Look at average duration between 5am and 10am on a monthly basis
morning_monthly = dmerge4.between_time(time(5, 0), time(10, 0)).resample('M', how='mean')[['duration_f']]
morning_monthly
Summary statistics for morning time interval
dmerge4.between_time(time(5, 0), time(10, 0)).describe()
Look at average duration between three pm and seven pm on a monthly basis
evening_monthly = dmerge4.between_time(time(15, 0), time(19, 0)).resample('M', how='mean')[['duration_f']]
evening_monthly
Summary statistics for evening time interval which was chosen to encompass the ‘rush hour’ time period.
dmerge4.between_time(time(15, 0), time(19, 0)).describe()
So, by slicing and dicing the datetime object into morning and evening commuting hours, we've learned that there are 47592 observations in the evening ,38885 in the morning ,86477 in this combined time period out of the total, and 10% more observations in the evening than in the morning.
When we munged the data, we created a categorical field for time intervals by extracting the hour component of the time stamp which will be useful for grouping, aggregating, and plotting based on the labelled ranges.
Here is a table of average duration by time of day category.
dmerge4.groupby('timeofday')[['duration_f']].mean()
The results are very interesting. We were curious as to why the data suggested that trips were primarily shorter rides. Splitting the data into labelled time of day intervals reveals some interesting insights. Perhaps evening and morning rides are commutes while non-rush hour times of day are closer to the thirty minute time limit for each trip. But,why is the average duration longer in the wee hours? In the group and aggregation portion of the analysis, we run further queries by time of day to learn more.

* _Entries shown_:
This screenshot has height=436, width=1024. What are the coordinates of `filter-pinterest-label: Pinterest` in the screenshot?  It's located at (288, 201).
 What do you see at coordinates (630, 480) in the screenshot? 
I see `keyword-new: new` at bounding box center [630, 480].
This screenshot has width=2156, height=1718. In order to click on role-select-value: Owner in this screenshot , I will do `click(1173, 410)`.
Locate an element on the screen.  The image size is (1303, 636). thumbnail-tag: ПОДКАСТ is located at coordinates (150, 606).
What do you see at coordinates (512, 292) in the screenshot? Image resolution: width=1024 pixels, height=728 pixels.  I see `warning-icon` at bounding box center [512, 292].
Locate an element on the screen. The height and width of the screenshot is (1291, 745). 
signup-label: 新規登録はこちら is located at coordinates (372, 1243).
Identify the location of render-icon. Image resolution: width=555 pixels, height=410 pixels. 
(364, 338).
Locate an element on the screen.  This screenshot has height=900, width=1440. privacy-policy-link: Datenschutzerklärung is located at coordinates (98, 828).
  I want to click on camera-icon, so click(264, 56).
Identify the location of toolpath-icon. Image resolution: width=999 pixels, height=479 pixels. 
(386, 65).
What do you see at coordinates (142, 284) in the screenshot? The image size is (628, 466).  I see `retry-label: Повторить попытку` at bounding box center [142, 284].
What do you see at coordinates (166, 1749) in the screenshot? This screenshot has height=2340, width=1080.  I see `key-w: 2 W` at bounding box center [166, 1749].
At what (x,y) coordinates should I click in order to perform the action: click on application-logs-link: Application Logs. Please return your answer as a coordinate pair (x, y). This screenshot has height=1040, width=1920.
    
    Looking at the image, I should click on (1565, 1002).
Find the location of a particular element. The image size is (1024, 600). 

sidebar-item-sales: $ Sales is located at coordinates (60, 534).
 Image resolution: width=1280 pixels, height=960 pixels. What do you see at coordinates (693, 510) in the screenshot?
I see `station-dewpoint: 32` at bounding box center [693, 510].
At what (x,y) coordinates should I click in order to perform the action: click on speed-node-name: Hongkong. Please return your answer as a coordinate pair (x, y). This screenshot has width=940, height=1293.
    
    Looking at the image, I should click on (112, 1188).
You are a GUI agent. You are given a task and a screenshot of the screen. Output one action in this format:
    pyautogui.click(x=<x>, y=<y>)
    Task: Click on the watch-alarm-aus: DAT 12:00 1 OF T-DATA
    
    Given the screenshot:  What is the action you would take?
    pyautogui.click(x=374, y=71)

* _Assignment_:
Retype the stretch of the trip duration analysis above from "The results are" through "to learn more.", character for character.

* _Solved problem_:
The results are very interesting. We were curious as to why the data suggested that trips were primarily shorter rides. Splitting the data into labelled time of day intervals reveals some interesting insights. Perhaps evening and morning rides are commutes while non-rush hour times of day are closer to the thirty minute time limit for each trip. But,why is the average duration longer in the wee hours? In the group and aggregation portion of the analysis, we run further queries by time of day to learn more.